The sixth instalment of the Saw franchise begins with a little game of who can lose the most. Of course in the Saw context, it’s a particularly fiendish contest where the person that can cut off the most flesh from their bodies and drop it on a scale before losing a critical amount of blood wins… their life, that is. It’s worth noting that after five previous consecutive years of this kind of brutality, Saw just can’t make ‘em like they used to. Death traps that is. And as the guy shaves fat from his rotund mid-section and the woman tries valiantly to lob her own arm off with a meat cleaver, you begin to realize just how dull this horror franchise has become.
Case in the point, the film’s reliance on faces of Saws gone by. Returning as if they were never killed off three movies ago in the first place are Tobin Bell as John Kramer and Shawnee Smith as Amanda. Seemingly intricate to the plot again, they appear in flashback as the new(er) Jigsaw, the not-so intrepid Detective Hoffman (Costas Mandylor), runs what’s going to be Jigsaw’s final game, one last time. And because simply being a stark raving psycho isn’t good enough motivation to be a movie serial killer anymore, we get another layer to John Kramer’s motivation in becoming Jigsaw to begin with. Yet I’m still forced to wonder: how does a guy dying of cancer have the time and foresight to leave so many complicated plans and instructions on actions to be taken after his death?
It’s worth noting that this Saw gets political too. As US politicians and pundits debate the merits of healthcare reform, Saw VI takes things to the extreme. Kramer`s insurance company become the vessel for his cats paw’s vengeance and torment in this round. Or more specifically the company vice-president (Peter Outerbridge) that has a team of paper-pushers working overtime to find so-called lies people included or excluded in their applications. In anything-to-make-a-buck healthcare capitalism, these guys are the tops. Or the bottoms. Actually, make that the scum beneath the bottom. Of all the Jigsaw’s victims, taking these guys out makes a lot of sense. And there’s the rub, wasn’t Jigsaw about making people appreciate their lives and not petty revenge?
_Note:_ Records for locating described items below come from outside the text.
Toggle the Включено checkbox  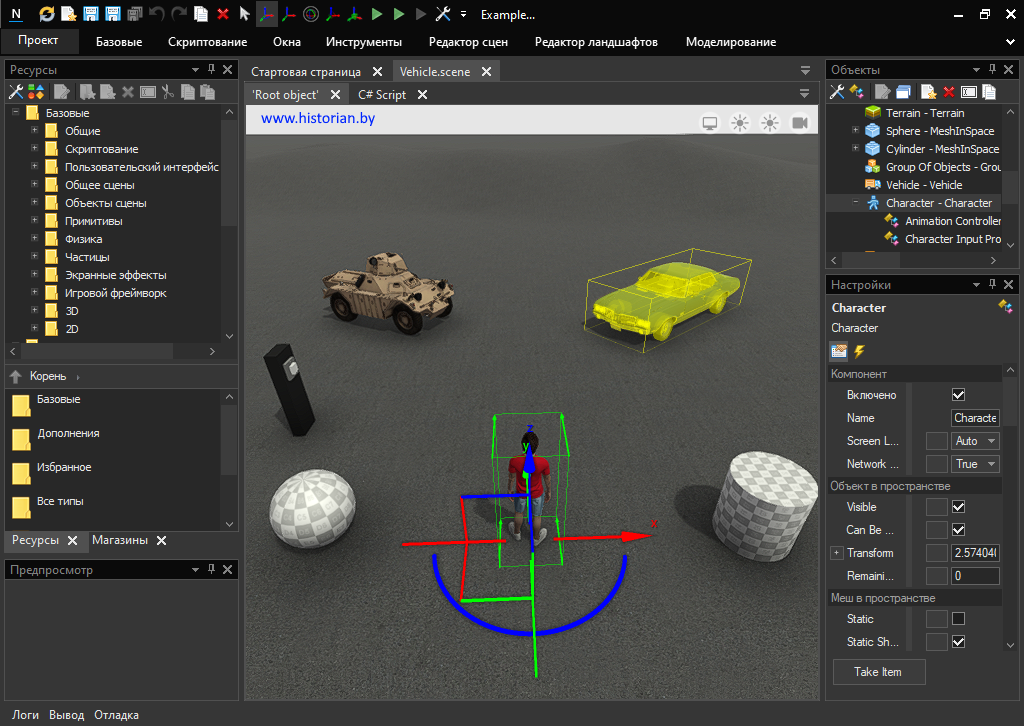958,395
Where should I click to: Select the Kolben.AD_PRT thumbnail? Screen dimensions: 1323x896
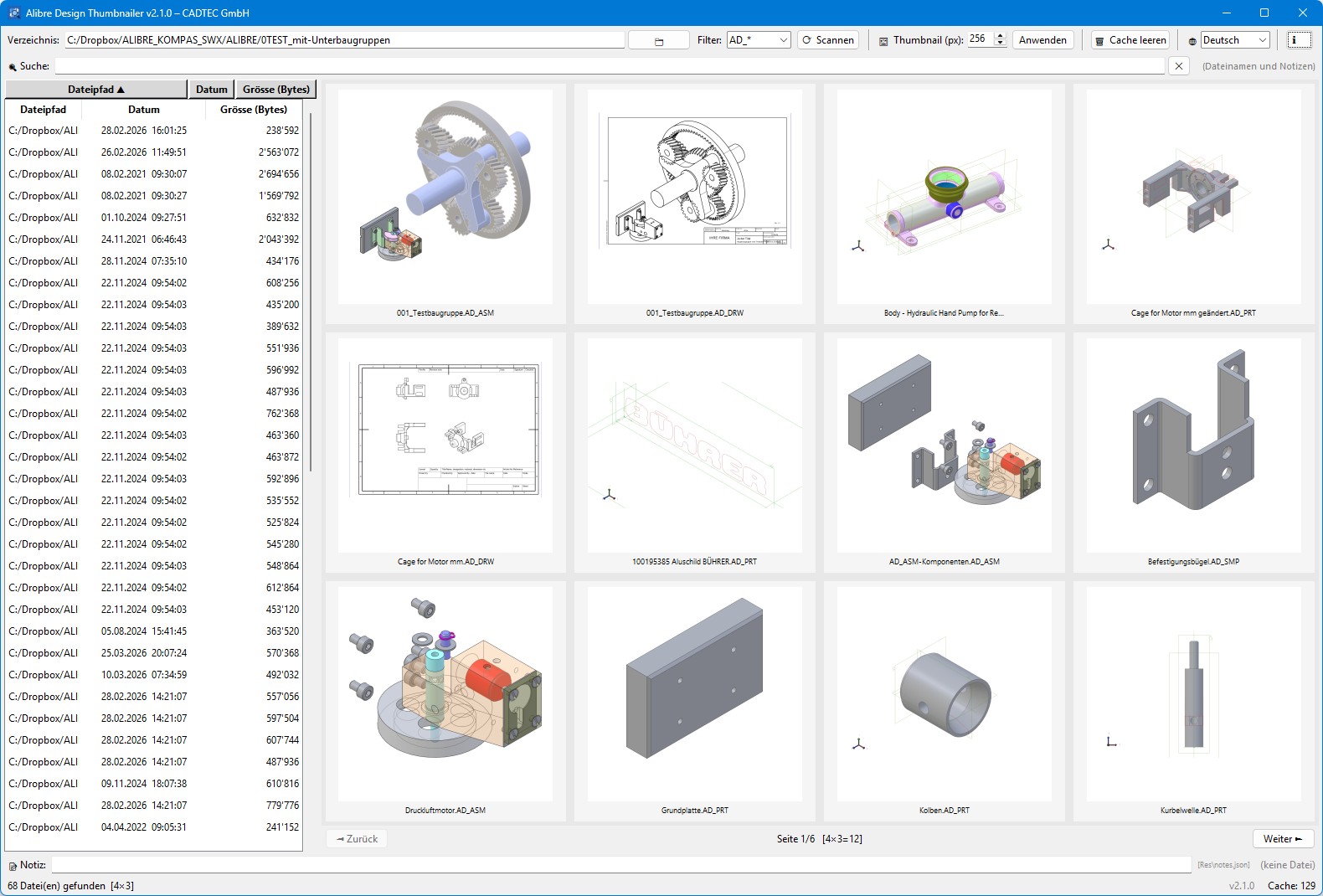pyautogui.click(x=944, y=695)
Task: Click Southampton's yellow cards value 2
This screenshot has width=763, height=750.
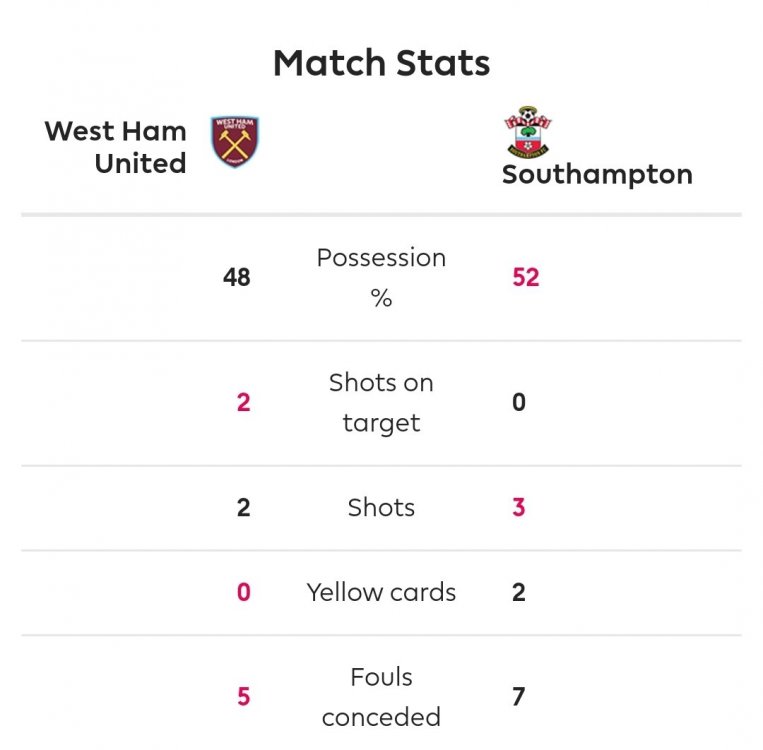Action: click(519, 593)
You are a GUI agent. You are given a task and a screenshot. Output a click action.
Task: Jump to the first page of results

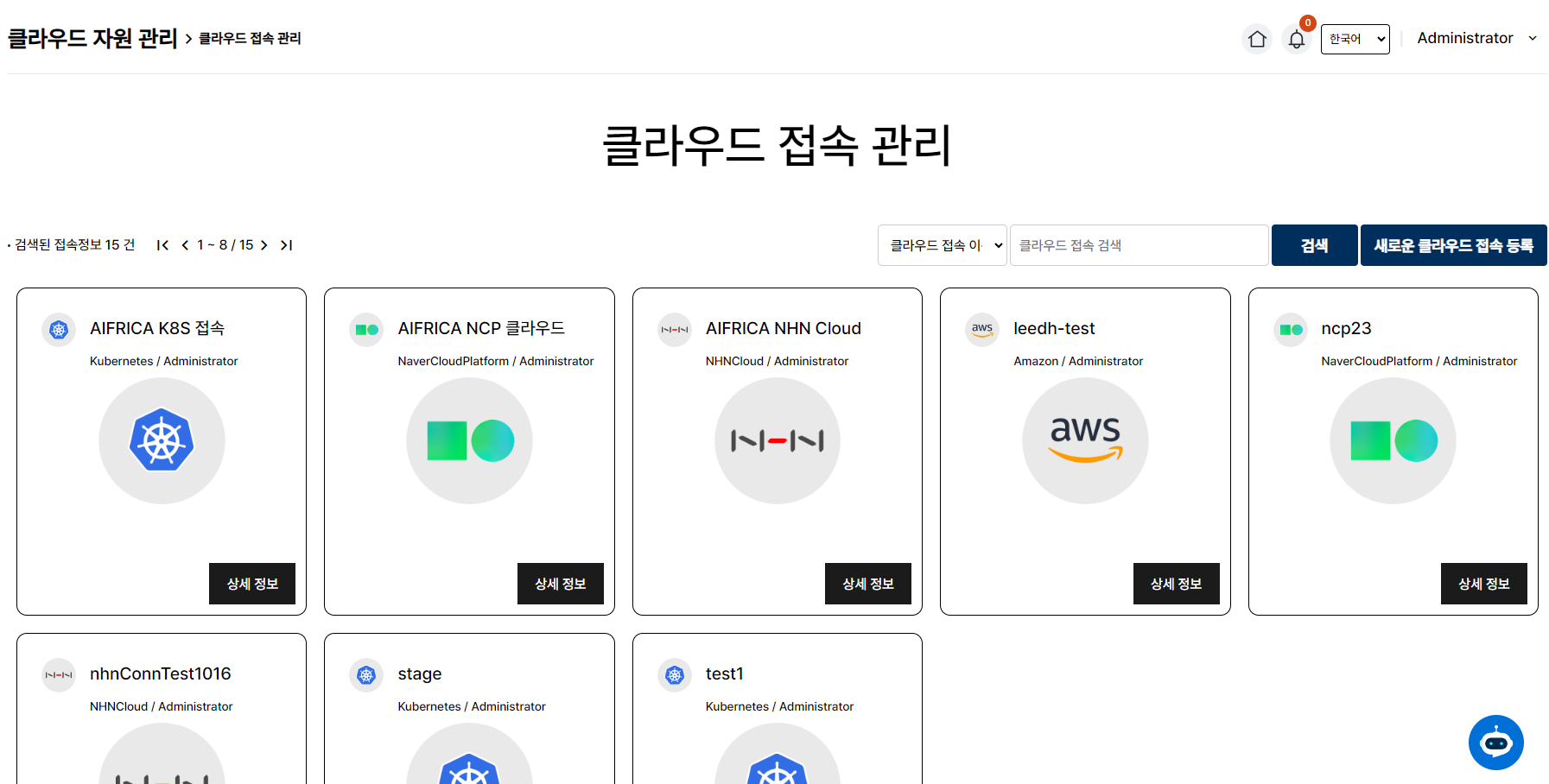click(162, 245)
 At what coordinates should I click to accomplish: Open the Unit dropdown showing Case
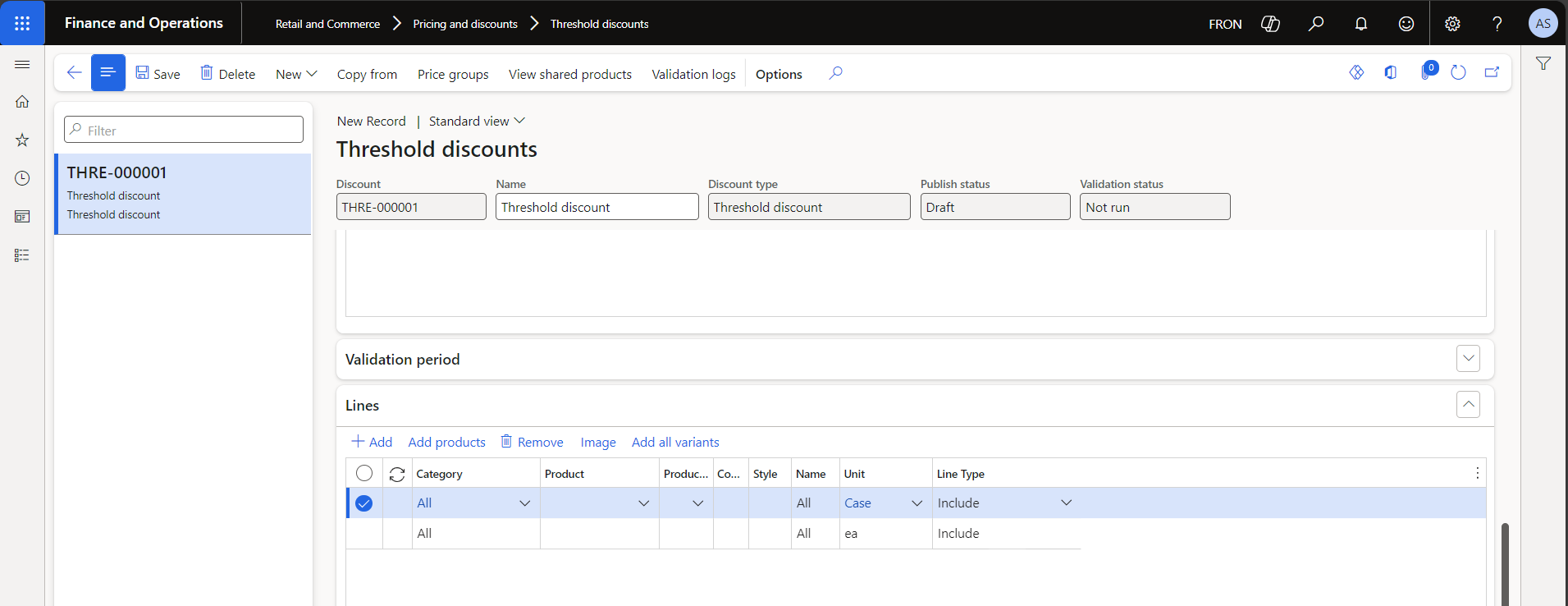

I’ve got to say though, at this point I doubt even the filmmakers know what they’re doing anymore. The Saw movies are almost paint-by-numbers versions of themselves, a laundry list of assorted blood-lettings, tortures and dismemberments which all lead to some kind of twisted ending where Jigsaw’s (whoever he may be) true intentions are revealed. But six movies have dulled the edge, and although the deaths are more elaborate, the gross out factor that is torture porn’s signature seems horribly diminished. Only one scene truly gets your gross out, and telling you about would ruin the ending. So you have to sit through the games and the machinations of the weirdly squirrelly beefcake Hoffman to see the money.
Plus, the ongoing presumption that with this sixth film we’ve reached some kind finality is a pointless marketing gag because the astute internet observers know that Saw VII is in pre-production to unleash 3-D horror on us next year. A few months ago, the fourth Final Destination movie was released in 3-D to highly limited success. Why? Because it was a cold remake of the first three films, just in 3-D, as if we’re supposed to get excited about that. On the plus side though, it’ll give us something new to chew on rather than the ongoing “finality” of this series that somehow keeps going after all the major characters are killed off. So chill out and drop in Halloween 2010 for Jigsaw’s final, final, final game.